Love and Vengeance

Yesterday, Audre wrote a very good article on Love as an act of will. I highly recommend it. In it she comments:

How does love cover sin? Hatred, for example, damages the object of our hatred but it also damages us. Love isn’t an emotional, touchy-feely thing (except on Valentine’s Day); it’s an act of the will. Our will. God’s will.

Anger is a secondary result; hurt is the event that causes the anger. Search your memory for anger you’ve felt against others or the anger someone may have felt toward you. Under that anger, we’ll find the core of the matter – someone has been hurt, in whatever manifestation (physically, emotionally, psychologically, to name a few).

This is true, although it is important to realize that hatred is a destructive variant of love, not it’s opposite.
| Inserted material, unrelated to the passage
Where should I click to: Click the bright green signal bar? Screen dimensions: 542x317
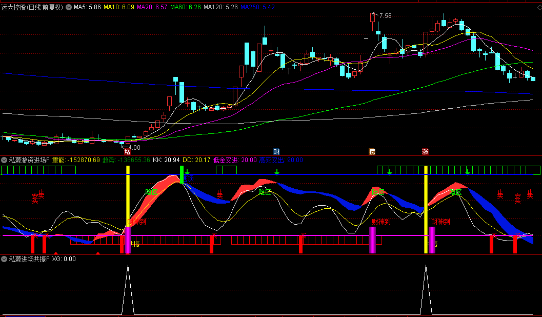pyautogui.click(x=182, y=174)
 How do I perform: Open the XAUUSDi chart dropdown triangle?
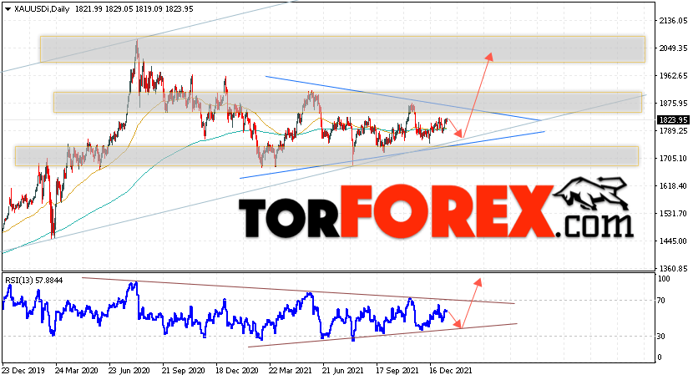(8, 9)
The opposite of love is indifference when one simply does not care at all.

She also says, “That’s how love covers sins. It’s wrong to hate people – it damages them and it damages us.” And that is invariably true, for us as individuals, but also for groups, from a nuclear family to the nations.

For hatred for a perceived wrong leads almost invariably to vengeance, and thus we enter the circle of wrong begetting wrong, begetting further wrong ad nauseum. A never ending circle of destruction. Only one thing can stop this inevitable cycle, forgiveness, which comes from love. We, as Christians and Jews have been told this from Leviticus to Romans. But we tend to be stiff-necked people who try to act without God. But God has always told us that we should love our neighbor and to remember that vengeance is His to deal.

In the family context (if we don’t have plenty of examples in our own experience) in the musical Hamilton, where (from Jordan J. Ballor at Law and Liberty). “Rather than retribution and revenge, this narrower path is opened up by a novel phenomenon: forgiveness. We see this new dynamic at work toward the conclusion of the musical, when Eliza Schuyler Hamilton somehow finds a way forward with her husband Alexander after betrayal and grief.”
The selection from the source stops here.